[Stored dataset items]
# # #
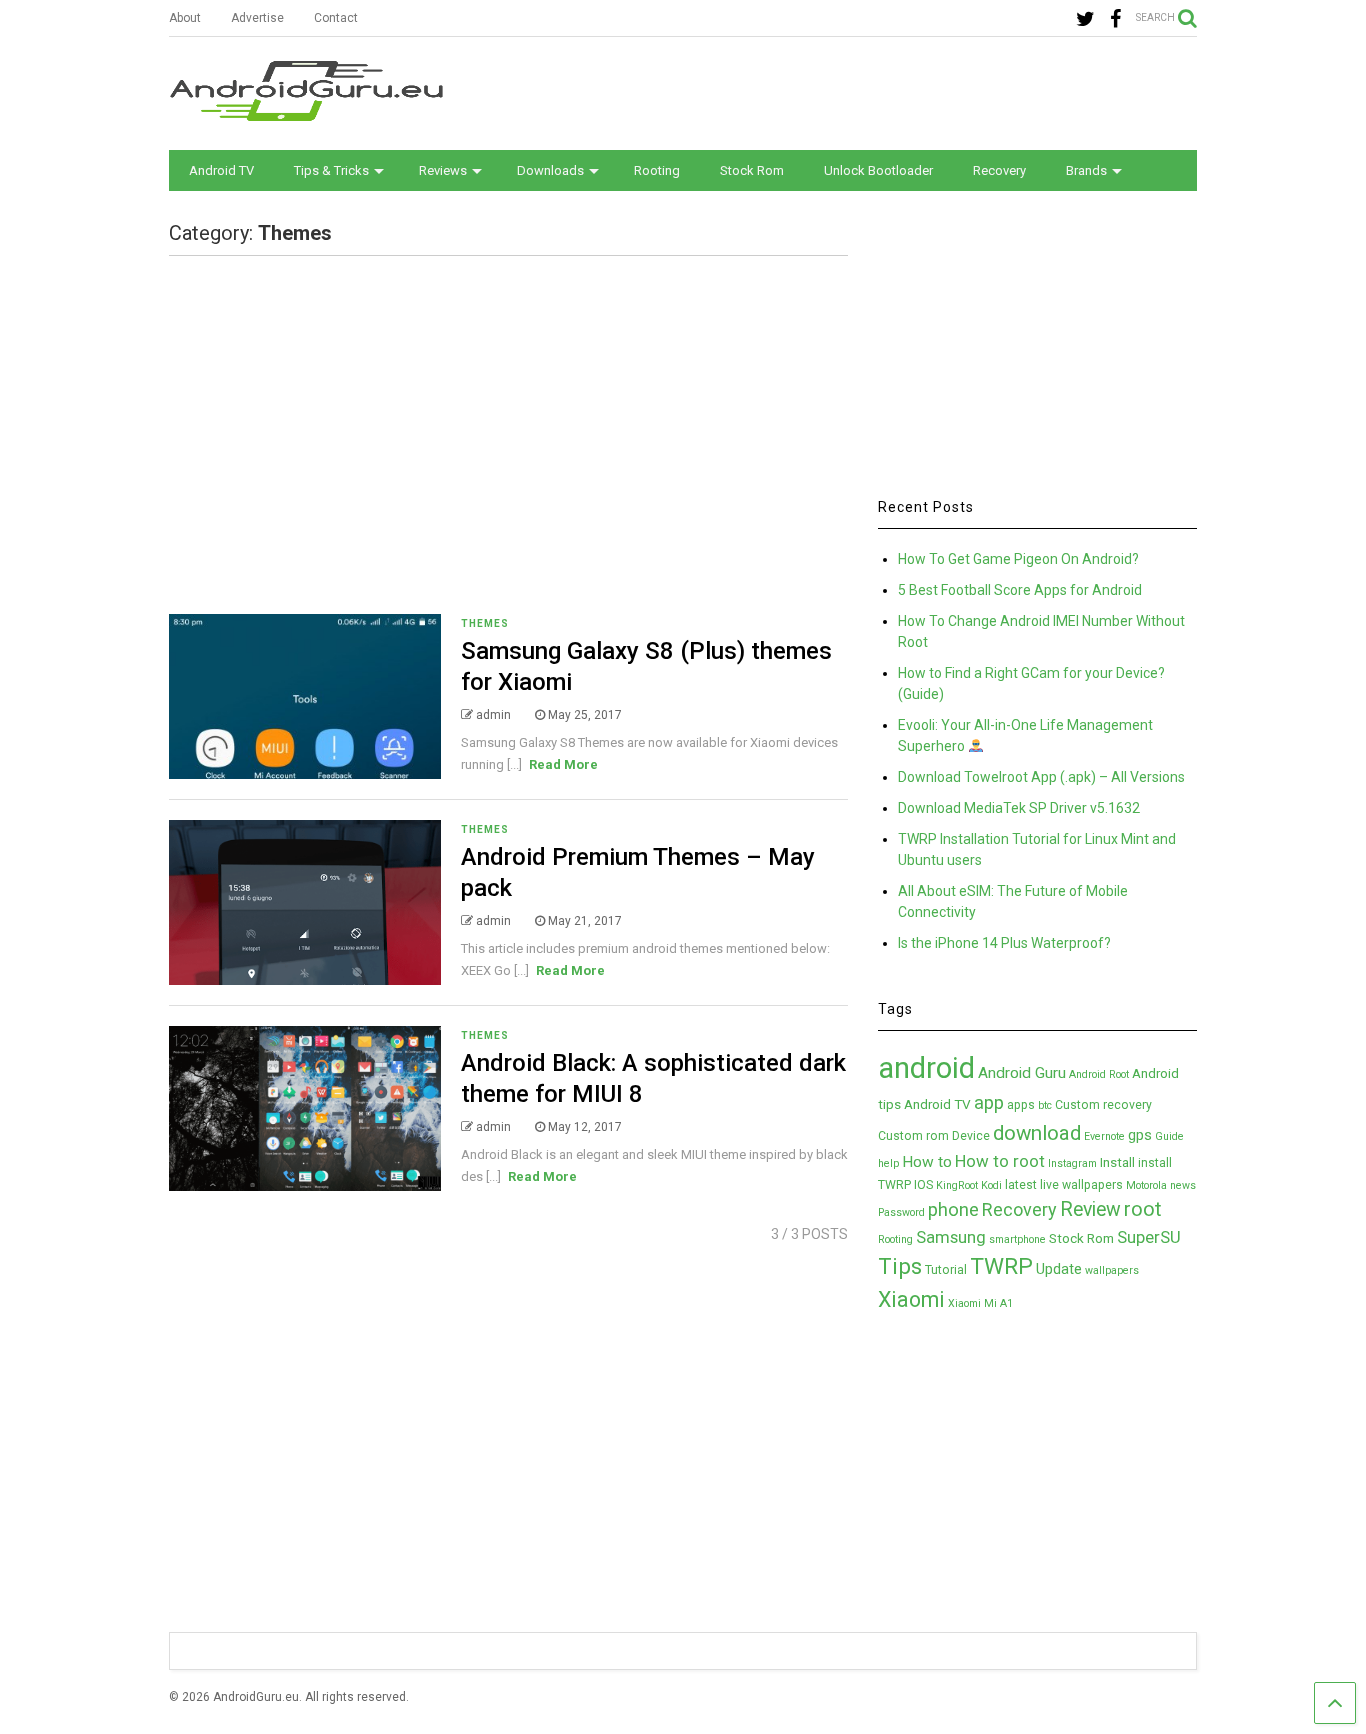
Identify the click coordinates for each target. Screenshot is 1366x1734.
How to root (1000, 1161)
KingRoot (957, 1185)
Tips (900, 1266)
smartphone (1017, 1239)
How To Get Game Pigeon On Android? (1018, 559)
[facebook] (1115, 19)
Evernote (1104, 1136)
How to (927, 1162)
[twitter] (1085, 19)
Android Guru (1022, 1073)
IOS (923, 1185)
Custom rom (913, 1136)
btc (1045, 1105)
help (888, 1163)
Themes (485, 623)
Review (1090, 1209)
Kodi (991, 1185)
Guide (1169, 1136)
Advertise (257, 18)
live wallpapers (1081, 1185)
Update (1059, 1269)
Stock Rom (752, 170)
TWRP (1001, 1266)
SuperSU (1149, 1237)
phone (953, 1210)
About (185, 18)
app (989, 1103)
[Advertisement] (833, 92)
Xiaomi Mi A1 (980, 1303)
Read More (563, 764)
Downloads (550, 170)
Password (901, 1212)
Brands (1086, 170)
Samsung (951, 1237)
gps (1140, 1135)
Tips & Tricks (331, 170)
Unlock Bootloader (878, 170)
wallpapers (1112, 1270)
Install (1117, 1162)
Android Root (1099, 1074)
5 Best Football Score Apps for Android (1020, 590)
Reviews (443, 170)
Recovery (999, 170)
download (1037, 1133)
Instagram (1072, 1163)
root (1143, 1209)
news (1183, 1185)
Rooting (657, 170)
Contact (336, 18)
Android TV (221, 170)
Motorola (1146, 1185)
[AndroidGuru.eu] (306, 112)
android (926, 1068)
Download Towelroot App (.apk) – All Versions (1041, 777)
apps (1021, 1105)
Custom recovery (1103, 1105)
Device (971, 1136)
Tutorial (946, 1270)
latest (1021, 1185)
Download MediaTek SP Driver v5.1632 (1019, 808)
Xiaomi (911, 1299)
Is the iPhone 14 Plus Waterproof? (1004, 943)
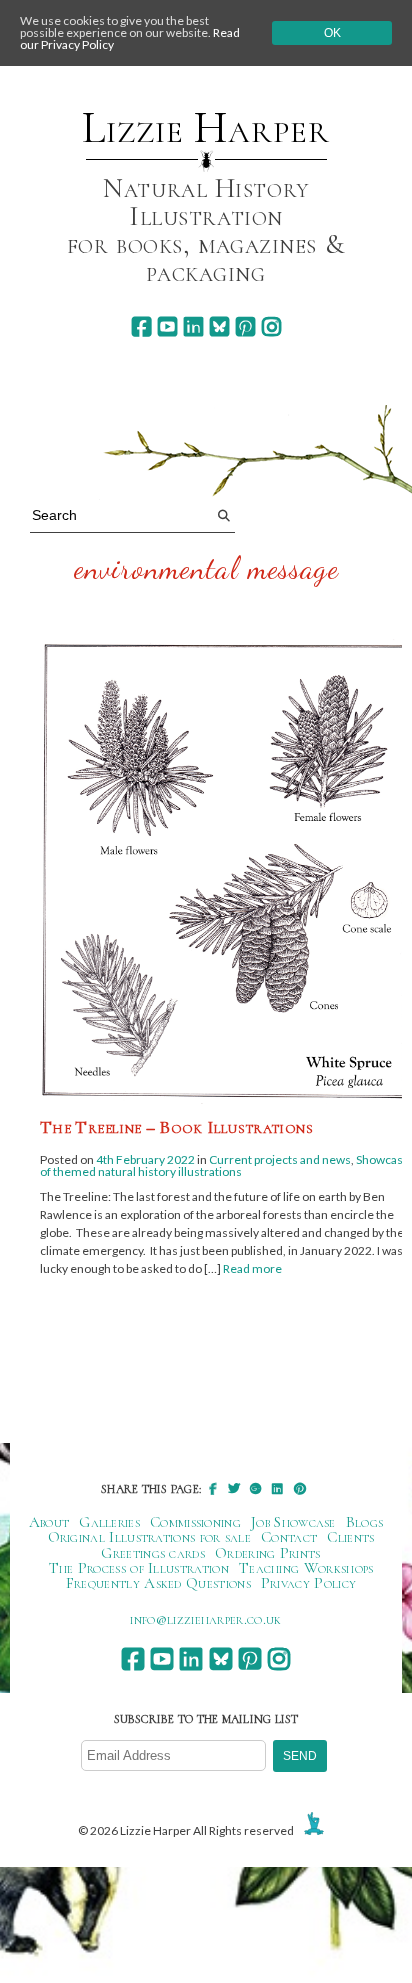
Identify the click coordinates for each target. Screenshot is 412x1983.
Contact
# # #
* _Exercise aim_
Write out nothing but the lines from the start of the data through the line with "[AndroidGuru.eu] (306, 112)". Leave out the pictures.

* _Final answer_
Identify the click coordinates for each target. Screenshot is 1366x1734.
How to root (1000, 1161)
KingRoot (957, 1185)
Tips (900, 1266)
smartphone (1017, 1239)
How To Get Game Pigeon On Android? (1018, 559)
[facebook] (1115, 19)
Evernote (1104, 1136)
How to (927, 1162)
[twitter] (1085, 19)
Android Guru (1022, 1073)
IOS (923, 1185)
Custom rom (913, 1136)
btc (1045, 1105)
help (888, 1163)
Themes (485, 623)
Review (1090, 1209)
Kodi (991, 1185)
Guide (1169, 1136)
Advertise (257, 18)
live wallpapers (1081, 1185)
Update (1059, 1269)
Stock Rom (752, 170)
TWRP (1001, 1266)
SuperSU (1149, 1237)
phone (953, 1210)
About (185, 18)
app (989, 1103)
[Advertisement] (833, 92)
Xiaomi Mi A1 (980, 1303)
Read More (563, 764)
Downloads (550, 170)
Password (901, 1212)
Brands (1086, 170)
Samsung (951, 1237)
gps (1140, 1135)
Tips & Tricks (331, 170)
Unlock Bootloader (878, 170)
wallpapers (1112, 1270)
Install (1117, 1162)
Android Root (1099, 1074)
5 Best Football Score Apps for Android (1020, 590)
Reviews (443, 170)
Recovery (999, 170)
download (1037, 1133)
Instagram (1072, 1163)
root (1143, 1209)
news (1183, 1185)
Rooting (657, 170)
Contact (336, 18)
Android TV (221, 170)
Motorola (1146, 1185)
[AndroidGuru.eu] (306, 112)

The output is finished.